On Losing Terrin Durfey & Denver Lucas

Rob Crow (Pinback/Thingy/Heavy Vegetable/Optiganally Yours) is one of the most admired and influential creative forces to have spent considerable time in Encinitas.

A songwriter, guitar player, and leader of many San Diego based bands, he has long excelled as one of San Diego’s great creative forces. His national notoriety is testament to this. Whether it is in Pinback, Optiganally Yours, Heavy Vegetable or singing on-stage with a reunited Drive Like Jehu, Rob has long been at the center of San Diego music culture.

The irony for Rob must be that some of his local musical heroes lived in his shadow.

This is the story of two of those individuals: Denver Lucas and Terrin Durfey, singer/songwriters for Powerdresser and Boilermaker, respectively.

Unfortunately, both of these fierce Encinitas talents have something in common: both died young, but not before accomplishing a great deal for their community.

Bill Perrine’s film about San Diego music, It’s Gonna Blow: San Diego Music Underground from 1986–1996, takes its viewers throughout San Diego county, and even south of the border to Tijuana, Baja California, Mexico.
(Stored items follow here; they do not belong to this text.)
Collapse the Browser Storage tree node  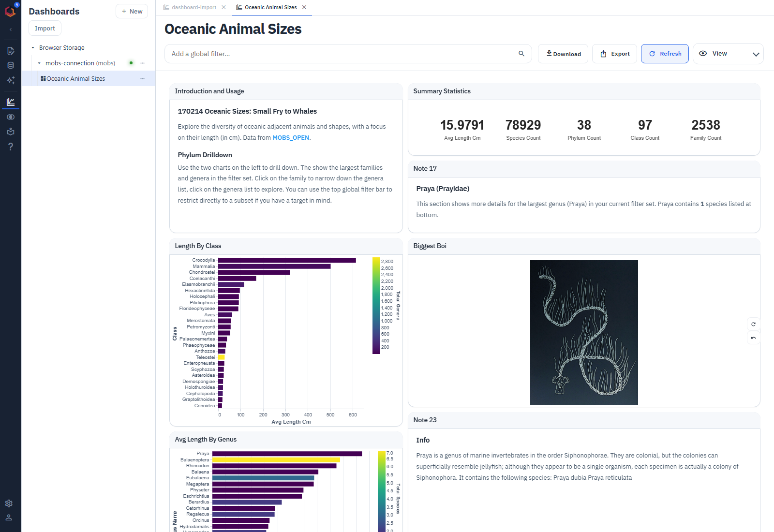[x=33, y=48]
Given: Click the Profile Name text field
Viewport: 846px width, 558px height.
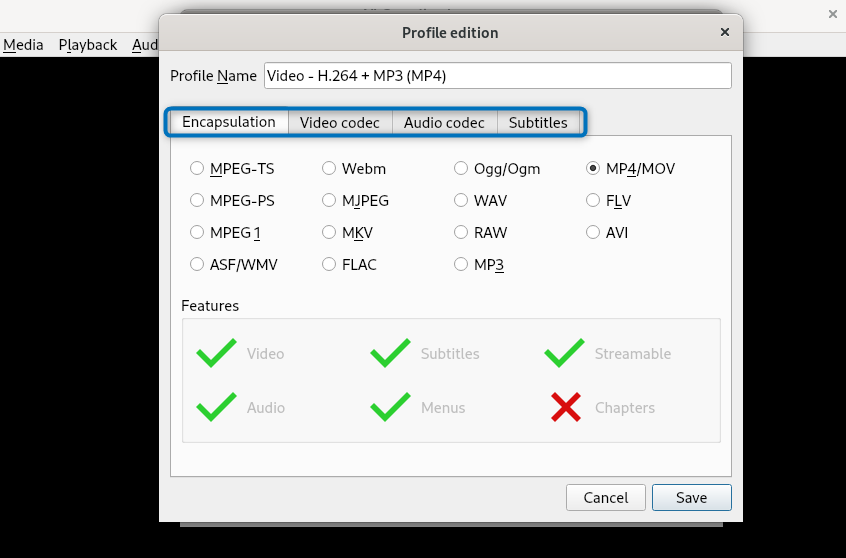Looking at the screenshot, I should [x=497, y=76].
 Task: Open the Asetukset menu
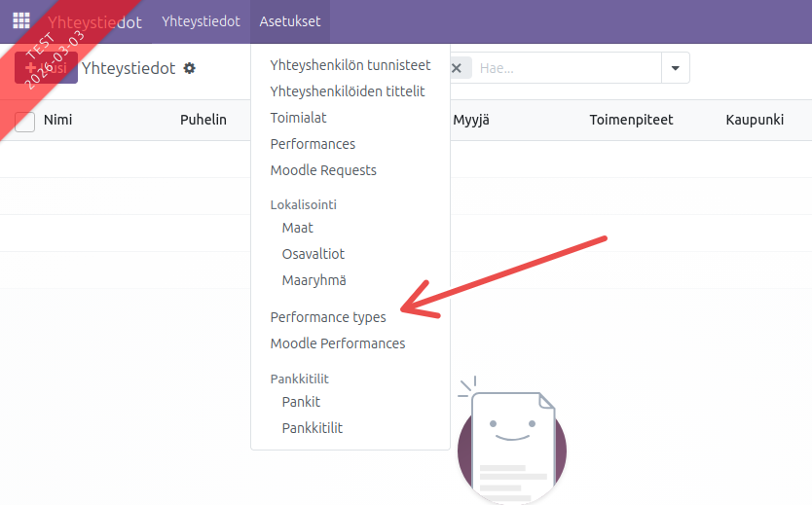click(289, 21)
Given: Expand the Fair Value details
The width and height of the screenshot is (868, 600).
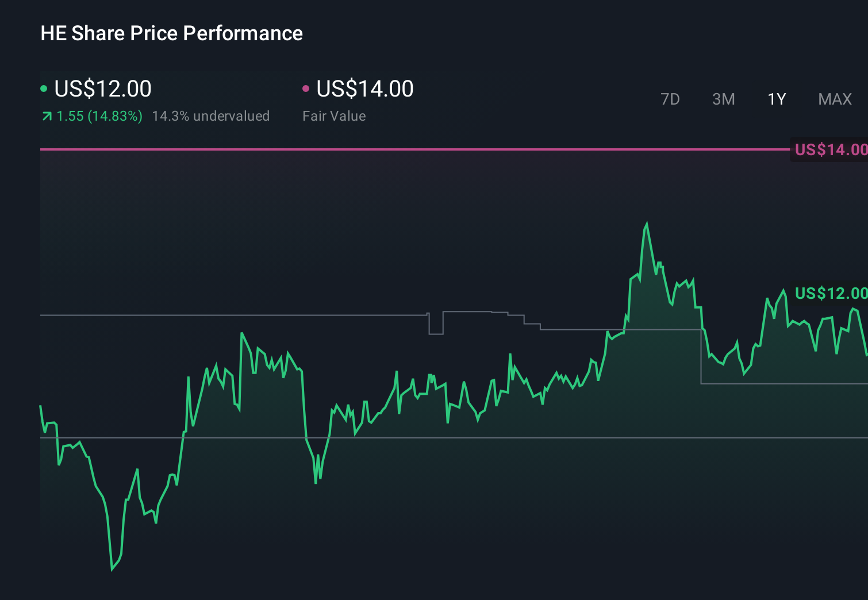Looking at the screenshot, I should 333,116.
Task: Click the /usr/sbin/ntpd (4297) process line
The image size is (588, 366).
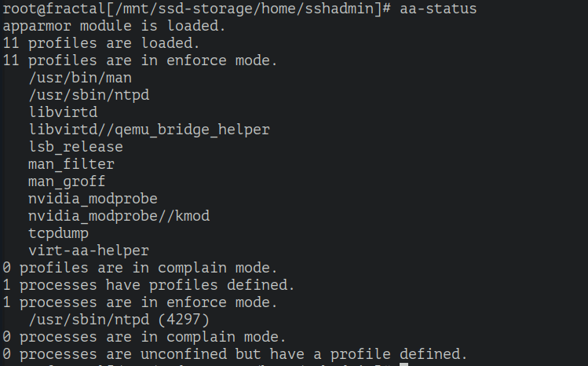Action: click(118, 320)
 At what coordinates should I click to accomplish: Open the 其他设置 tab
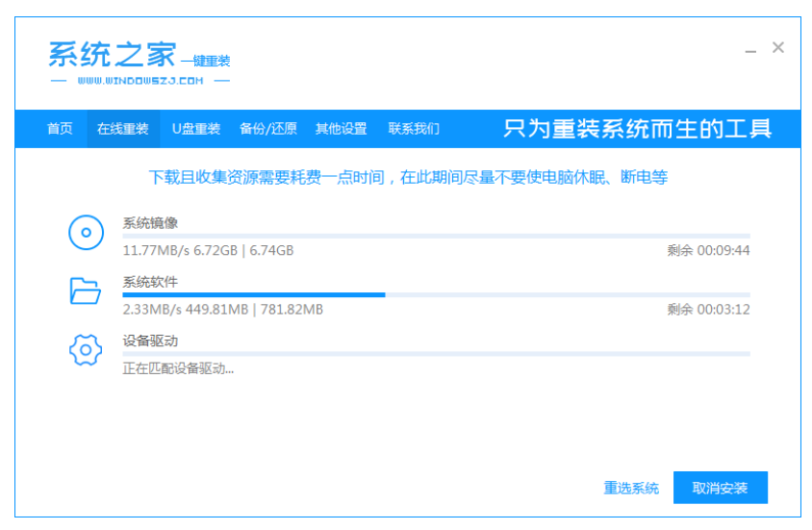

To be sure, there is plenty of Encinitas featured in the film. Whether it is Lou’s Records or the band Pitchfork, which featured former Encinitas resident Rick Froberg and San Diego’s John Reis (both of whom play in Hot Snakes and Drive Like Jehu) opening for Fugazi at La Paloma Theatre in 1990, much can be said for Encinitas’ influence on greater San Diego’s 90’s music scene.

Terrin and Denver tie the story of San Diego’s celebrated 90’s post-punk scene to Encinitas. When most people think of music in Encinitas, they think of Lou’s Records. It’s Gonna Blow changes this with interviews and footage of Boilermaker and Powerdresser members.
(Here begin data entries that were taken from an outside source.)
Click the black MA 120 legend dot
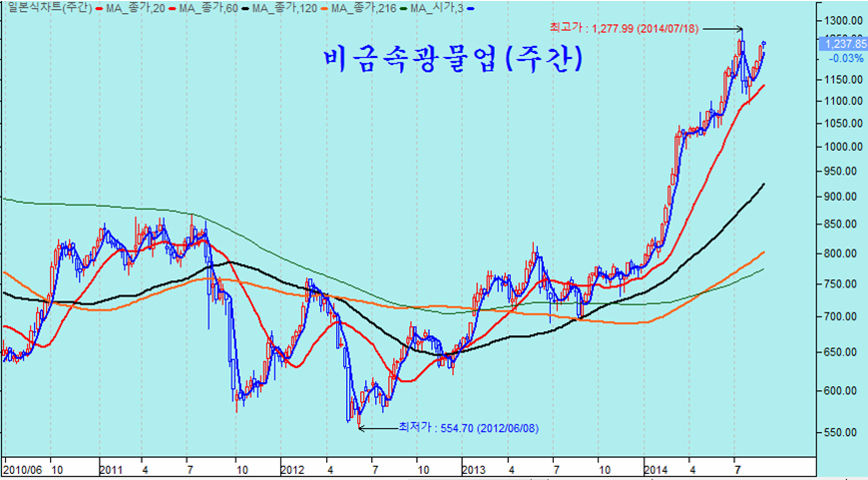 click(x=243, y=8)
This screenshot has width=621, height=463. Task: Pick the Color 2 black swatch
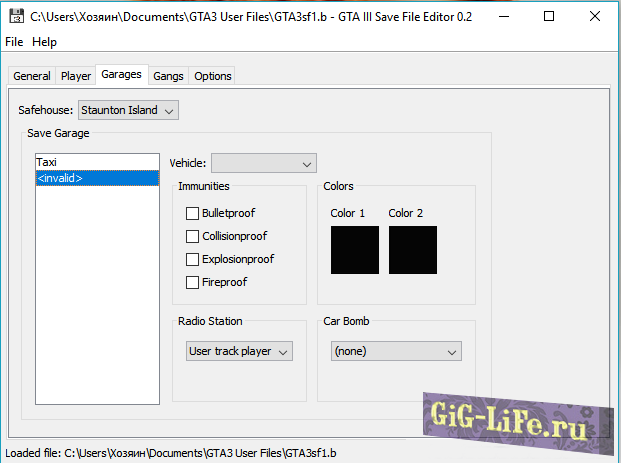[x=413, y=250]
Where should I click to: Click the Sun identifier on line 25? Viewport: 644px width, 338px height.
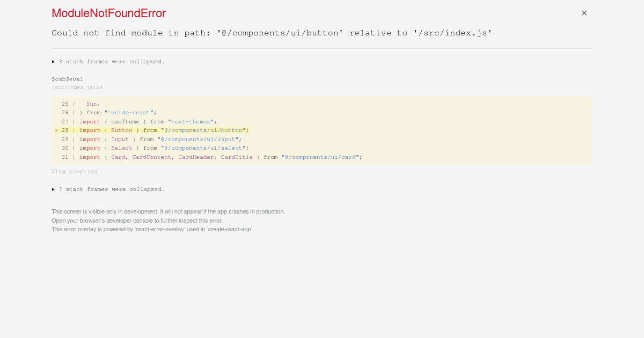(x=92, y=104)
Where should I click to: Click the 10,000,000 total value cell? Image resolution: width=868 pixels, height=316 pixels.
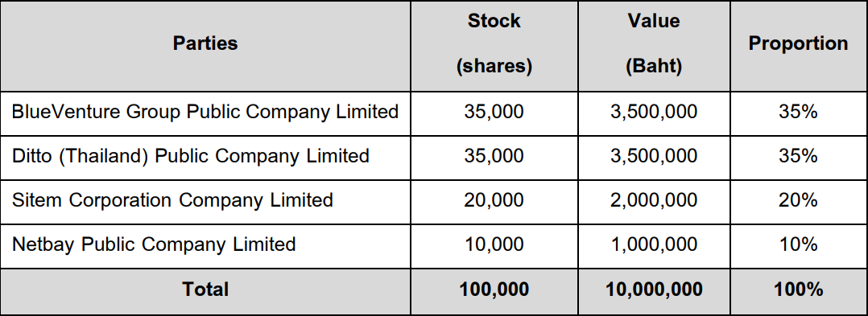(x=654, y=290)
Lou’s has always been a storied small business. Many artists have performed there, including Rob Crow and his band Heavy Vegetable, as well as Three Mile Pilot, which features Zach Smith and Pall Jenkins, who both went onto perform in acclaimed bands Pinback and Black Heart Procession, respectively.

And so, while Encinitas might mostly be known for its infamous skatepark and laidback culture, there’s been plenty of mathy noise made within the city’s limits. To be sure, Bill’s film zooms in on a time when Encinitas was not quite as affluent as it is today.
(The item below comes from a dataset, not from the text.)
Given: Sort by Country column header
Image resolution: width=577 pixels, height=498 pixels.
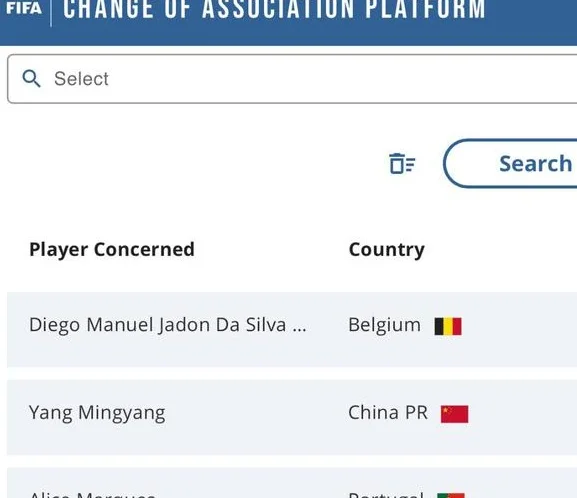Looking at the screenshot, I should tap(387, 250).
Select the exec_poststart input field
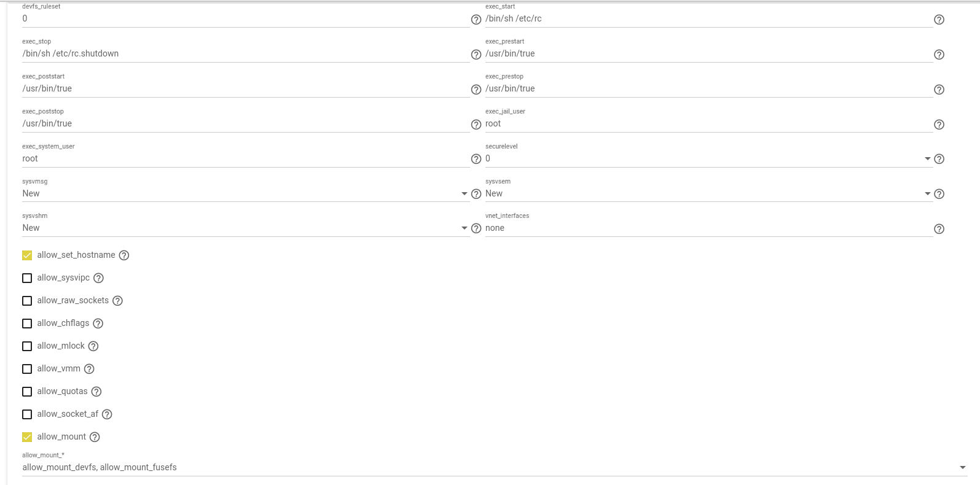The height and width of the screenshot is (485, 980). point(245,88)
“Local music scenes have always given the young and footloose a sense of community,” wrote Michael Walker in an October 1993 Los Angeles Times feature about San Diego as The Next Seattle. “It was, after all, at the stage-fronts of the Fillmore and Winterland…at the feet of Big Brother and the Dead, that the Haight-Ashbury crowd first found each other. A generation later, in San Diego as in Seattle, music is still a potent unifying force. But the stakes are higher. Forty percent of Americans in their 20s, the age group that defines the San Diego scene, were raised in broken families. For a generation reared in uncertainty amid diminished expectations, even a music scene is freighted with psychological implications.”

Few Encinitas bands have had worldwide success. And the bands included in Perrine’s It’s Gonna Blow are no exception. Sure, Mark Hoppus and Tom DeLonge of Blink-182 (the latter of whom is featured in the film) might have called Encinitas home for short durations in their lives, but they are not really Encinitans when compared to Denver and Terrin, who spent their adolescence wandering the streets of 101 along Leucadia and Encinitas.

Denver on guitar

Denver Lucas (Powerdresser)

[To listen to Powerdresser, click here.]

By 1994 San Diego was already marketed as “The Next Seattle” by a disingenuous national press and major record labels. In this climate, the disappearance and death of an influential young musician, who lived thirty minutes north of San Diego proper, shook the community.

During the abovementioned Heavy Vegetable in store at Lou’s, Denver Delmonte Lucas was not performing. Instead, he was working the record store as a clerk. Soon, however, his band would get its big break opening for Drive Like Jehu at The Casbah. That Drive Like Jehu show would be one of the band’s last performances before their August 2014 reunion at Balboa Park in San Diego.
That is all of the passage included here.